__Exercise goal__
In the records that come next, find every line with "agent". Return those lines.

Pixel coordinate grounding data:
+ + + +

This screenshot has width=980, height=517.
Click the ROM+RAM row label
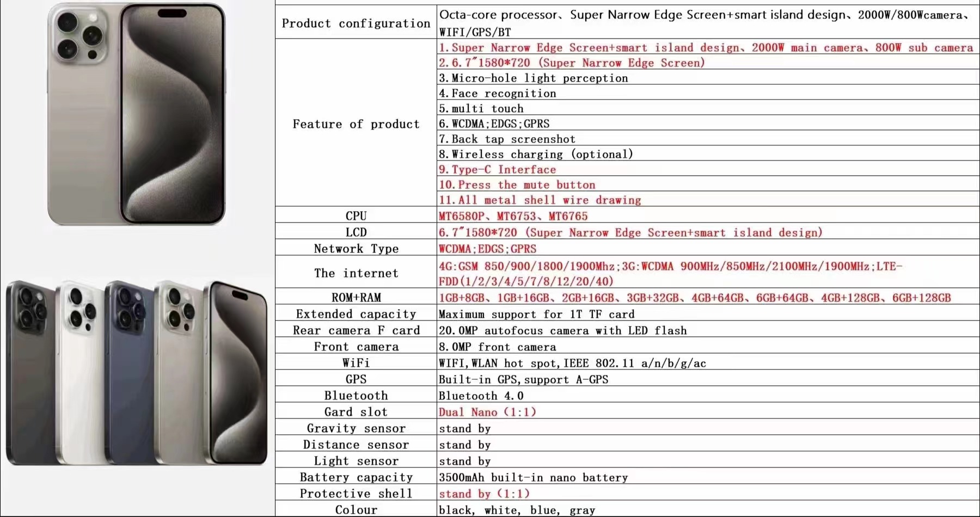356,298
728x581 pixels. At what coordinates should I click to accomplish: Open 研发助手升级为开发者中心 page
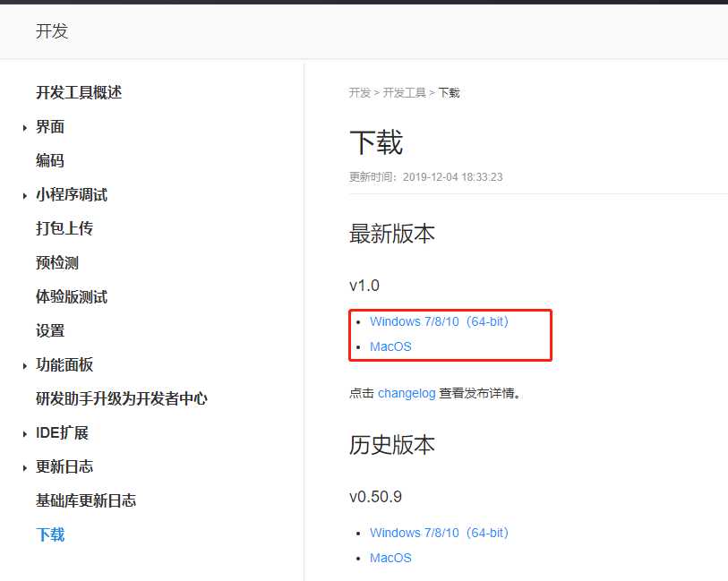point(122,399)
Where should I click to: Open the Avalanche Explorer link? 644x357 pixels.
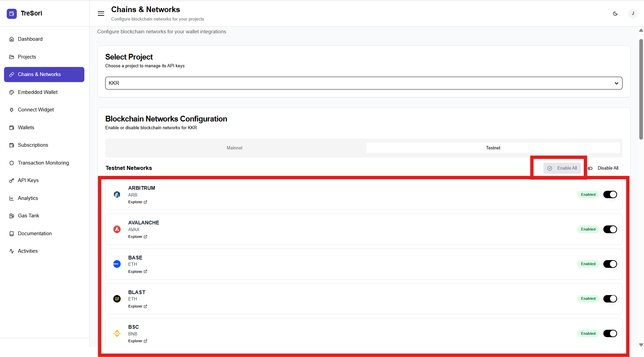(137, 237)
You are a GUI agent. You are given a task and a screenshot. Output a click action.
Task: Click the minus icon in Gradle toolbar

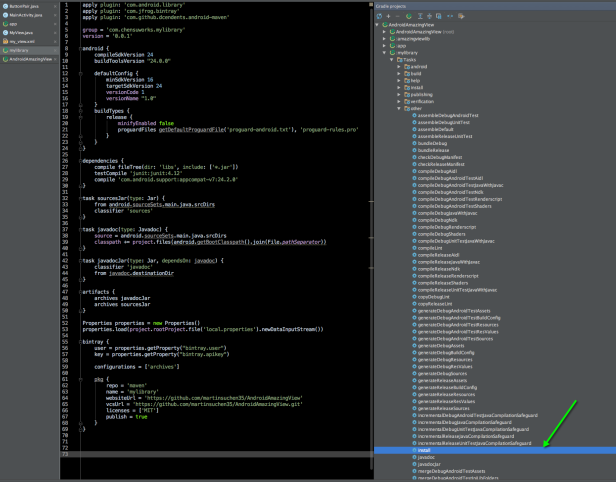click(x=398, y=17)
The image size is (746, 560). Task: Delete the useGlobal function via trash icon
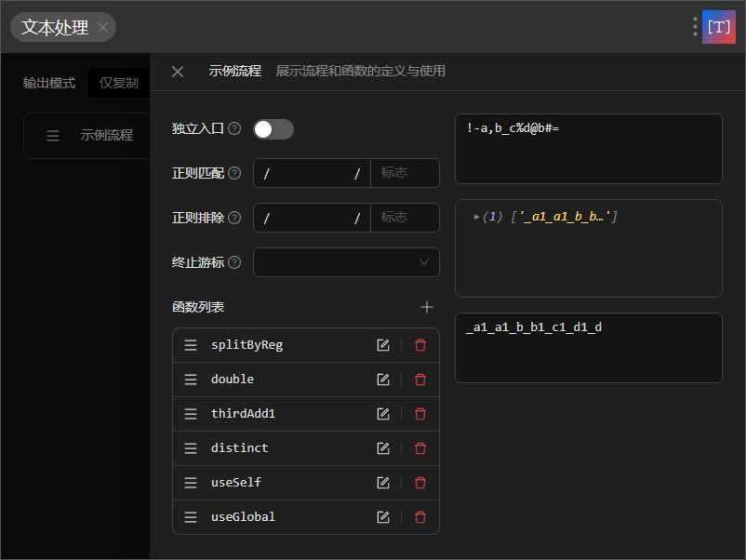[x=420, y=516]
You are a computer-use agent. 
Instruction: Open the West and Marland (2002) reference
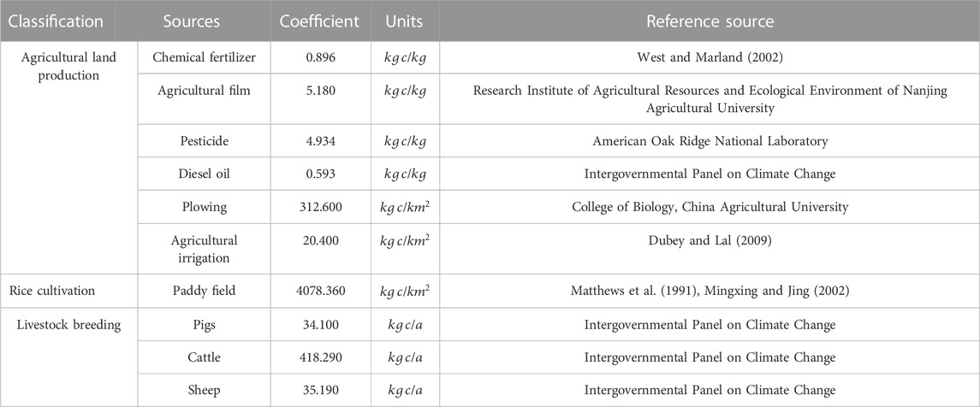(x=710, y=58)
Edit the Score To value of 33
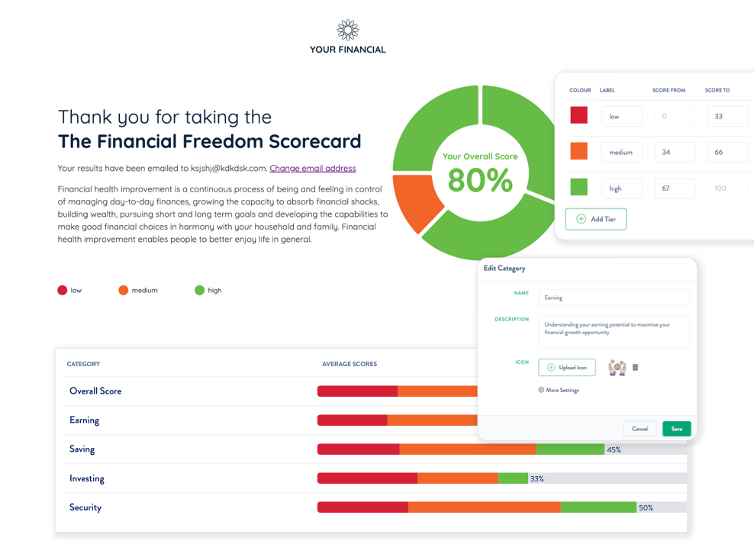The width and height of the screenshot is (754, 560). point(727,116)
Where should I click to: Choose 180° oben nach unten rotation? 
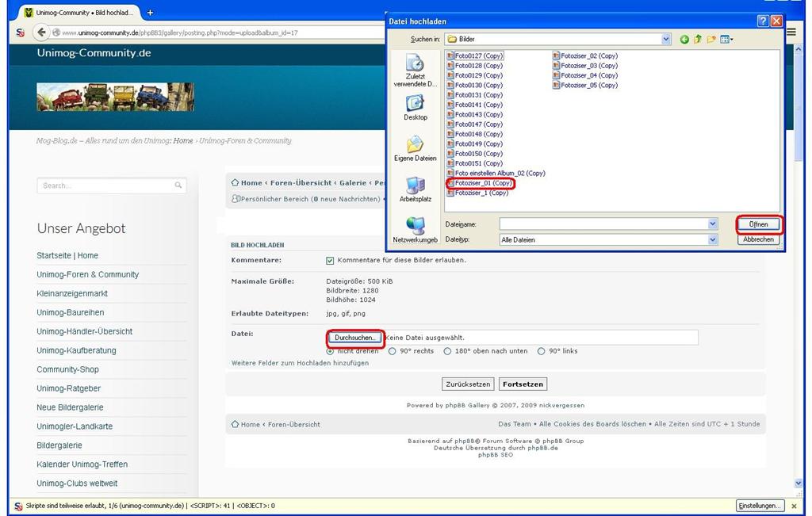(448, 351)
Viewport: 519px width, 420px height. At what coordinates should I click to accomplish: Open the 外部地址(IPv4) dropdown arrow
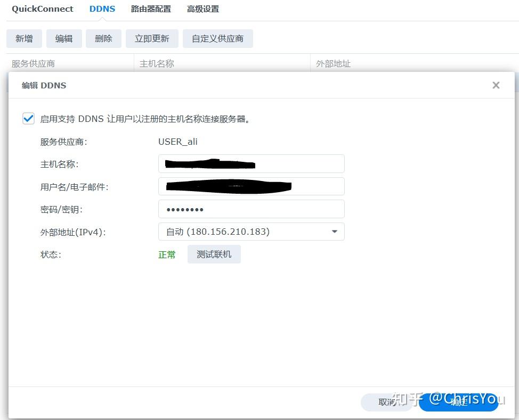point(334,232)
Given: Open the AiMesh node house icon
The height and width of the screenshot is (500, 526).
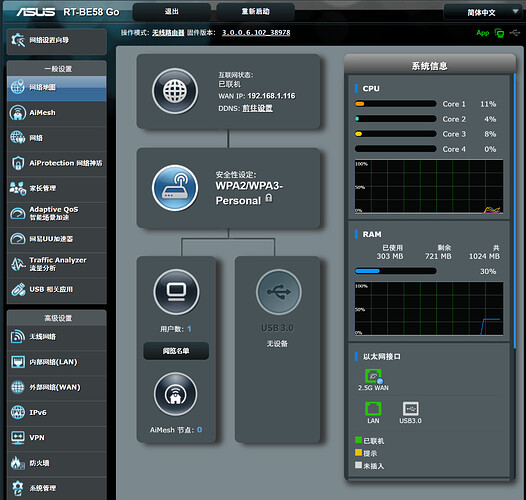Looking at the screenshot, I should [175, 394].
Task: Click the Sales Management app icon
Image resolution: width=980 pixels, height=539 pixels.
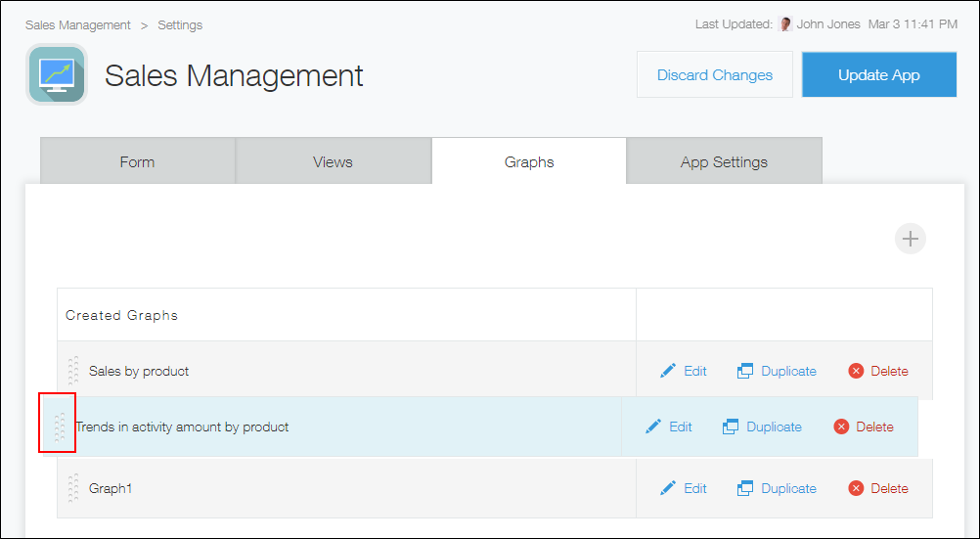Action: [x=57, y=74]
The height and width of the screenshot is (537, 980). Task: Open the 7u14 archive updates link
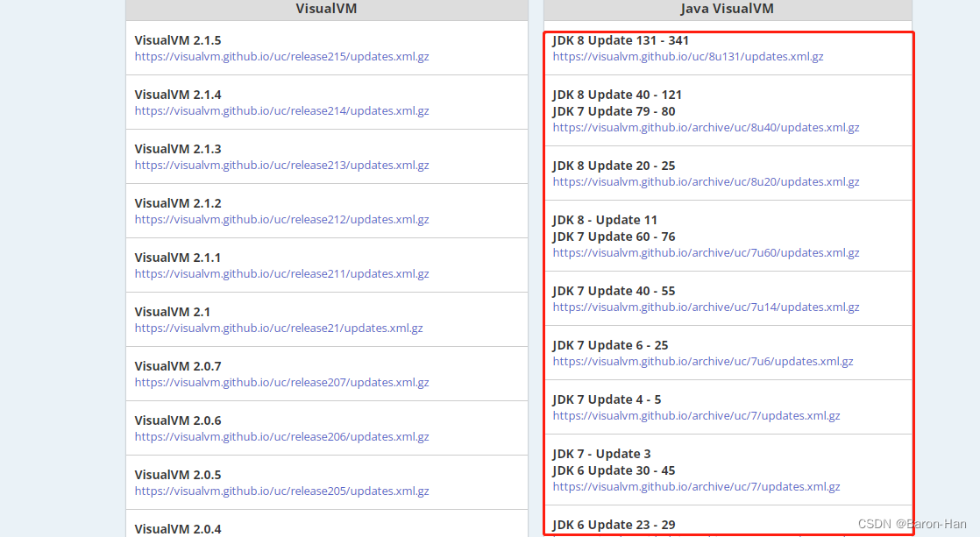click(x=705, y=307)
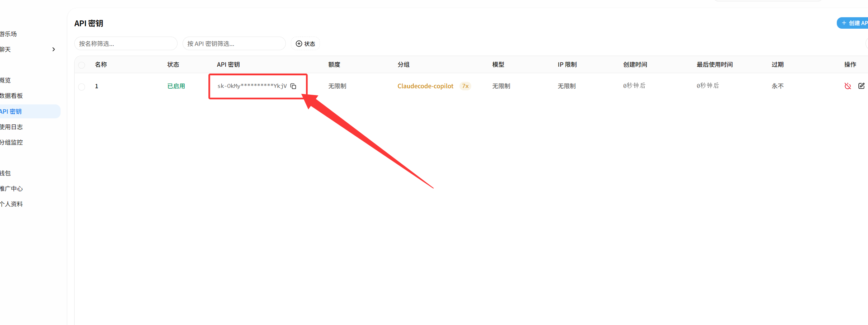Toggle the select-all header checkbox

82,65
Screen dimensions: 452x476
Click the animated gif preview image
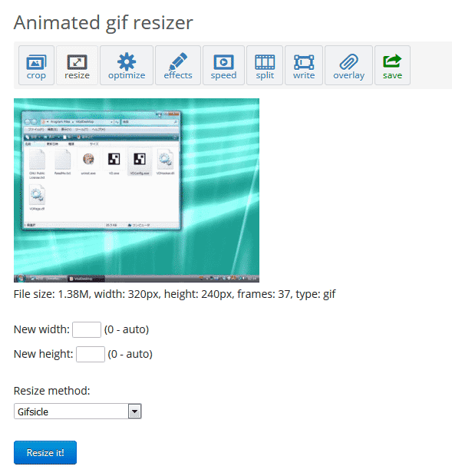(137, 190)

+ + + +

__Expected answer__
You are a GUI agent. You are given a task and a screenshot. Output a click action.
You are a computer-use agent. 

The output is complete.